100M smart devices hit in first half of 2019

    117

    VULNERABLE Internet of Things or IoT devices are one of the known entry points for malware and spyware. Sometimes infiltrating networks and systems, other times using the device itself to listen through the microphone or see what the camera is seeing.

    Ever since the proliferation of Mirai, attacks that use exploits swarmed unprotected—mostly China-made CCTV cameras gaining access to their image processors—became commonplace.

    Honeypots, networks of virtual copies of various Internet connected devices and applications over the Web are decoy devices are used to attract the attention of cybercriminals so that security experts like Kaspersky can analyze their activities.

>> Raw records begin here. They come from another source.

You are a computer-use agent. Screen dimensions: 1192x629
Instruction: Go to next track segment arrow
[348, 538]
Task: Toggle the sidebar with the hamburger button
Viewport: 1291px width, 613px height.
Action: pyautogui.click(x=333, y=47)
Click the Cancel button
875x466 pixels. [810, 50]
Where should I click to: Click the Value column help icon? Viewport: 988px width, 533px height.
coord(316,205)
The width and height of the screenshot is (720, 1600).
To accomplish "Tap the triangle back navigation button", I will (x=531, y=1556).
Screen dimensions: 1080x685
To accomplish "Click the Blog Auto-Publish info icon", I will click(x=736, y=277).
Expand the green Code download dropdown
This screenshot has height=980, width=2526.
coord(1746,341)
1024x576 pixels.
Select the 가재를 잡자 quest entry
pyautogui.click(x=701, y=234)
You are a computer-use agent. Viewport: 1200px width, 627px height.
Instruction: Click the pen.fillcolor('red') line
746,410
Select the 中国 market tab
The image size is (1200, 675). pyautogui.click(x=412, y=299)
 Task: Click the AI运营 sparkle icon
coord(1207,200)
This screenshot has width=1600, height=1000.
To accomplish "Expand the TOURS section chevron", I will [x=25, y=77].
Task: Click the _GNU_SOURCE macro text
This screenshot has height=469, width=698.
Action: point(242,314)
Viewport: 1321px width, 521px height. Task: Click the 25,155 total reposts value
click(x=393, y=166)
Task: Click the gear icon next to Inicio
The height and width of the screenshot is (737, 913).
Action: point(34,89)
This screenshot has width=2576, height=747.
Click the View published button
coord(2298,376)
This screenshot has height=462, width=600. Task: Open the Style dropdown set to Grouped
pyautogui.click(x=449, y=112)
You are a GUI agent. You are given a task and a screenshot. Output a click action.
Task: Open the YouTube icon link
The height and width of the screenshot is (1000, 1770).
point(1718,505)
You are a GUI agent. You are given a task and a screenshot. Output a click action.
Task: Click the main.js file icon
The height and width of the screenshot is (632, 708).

    Kaspersky’s Honeypot detected 105 million attacks on IoT devices coming from 276,000 unique IP addresses in the first half of 2019, nine times more than the same time last year 2018, when only around 12 million attacks were spotted originating from 69,000 IP addresses.

    Network-connected and interactive, or “smart” devices, such as routers or DVR security cameras are becoming widespread, yet security is not top priority for many, thus giving cybercriminals opportunity to tap the vast financial opportunities in exploiting such gadgets.

    They use networks of infected smart devices to conduct DDoS attacks or as a proxy for other types of malicious actions.

    Based on data analysis collected from these honeypots, it was discovered that attacks on IoT devices are usually not sophisticated, but more stealth-like, as users might not even notice their devices are being exploited. Mirai, the malware family behind 39 percent of attacks is capable of using exploits, meaning that these botnets can slip through old, unpatched vulnerabilities to the device and control it.

    Nyadrop, a relatively newer but less prevalent exploit was detected in 38.57 percent of attacks and often serves as a Mirai downloader.

    Gafgyt comes in third with 2.12 percent presence. Both exploits use password brute-forcing attacks.

    Researchers were also able to identify the locations where most infections were discovered to have originated during the first six months of 2019. China is number one with 30 percent of all attacks followed by Brazil with 19 percent, then Egypt with 12 percent. In the same period last year, Brazil topped the list with 28 percent, China with 14 percent and Japan with 11 percent.

    The ways to protect devices against these attacks are simple and readily available, and is applicable for both for individuals and enterprises. First, is to check for, download and install updates for the device firmware as soon as possible. Vulnerabilities are fixed through patches within updates.

    It is always highly recommended to change preinstalled passwords. Using complicated passwords that include both capital and lowercase letters, numbers and symbols gets high levels of protection. Third, reboot a device that’s acting strangely. It might help get rid of existing malware but won’t guarantee another attack thus fourth recommendation is to keep access to IoT devices restricted by a local VPN. This allows access them from the home or main network, instead of publicly exposing these over the Internet.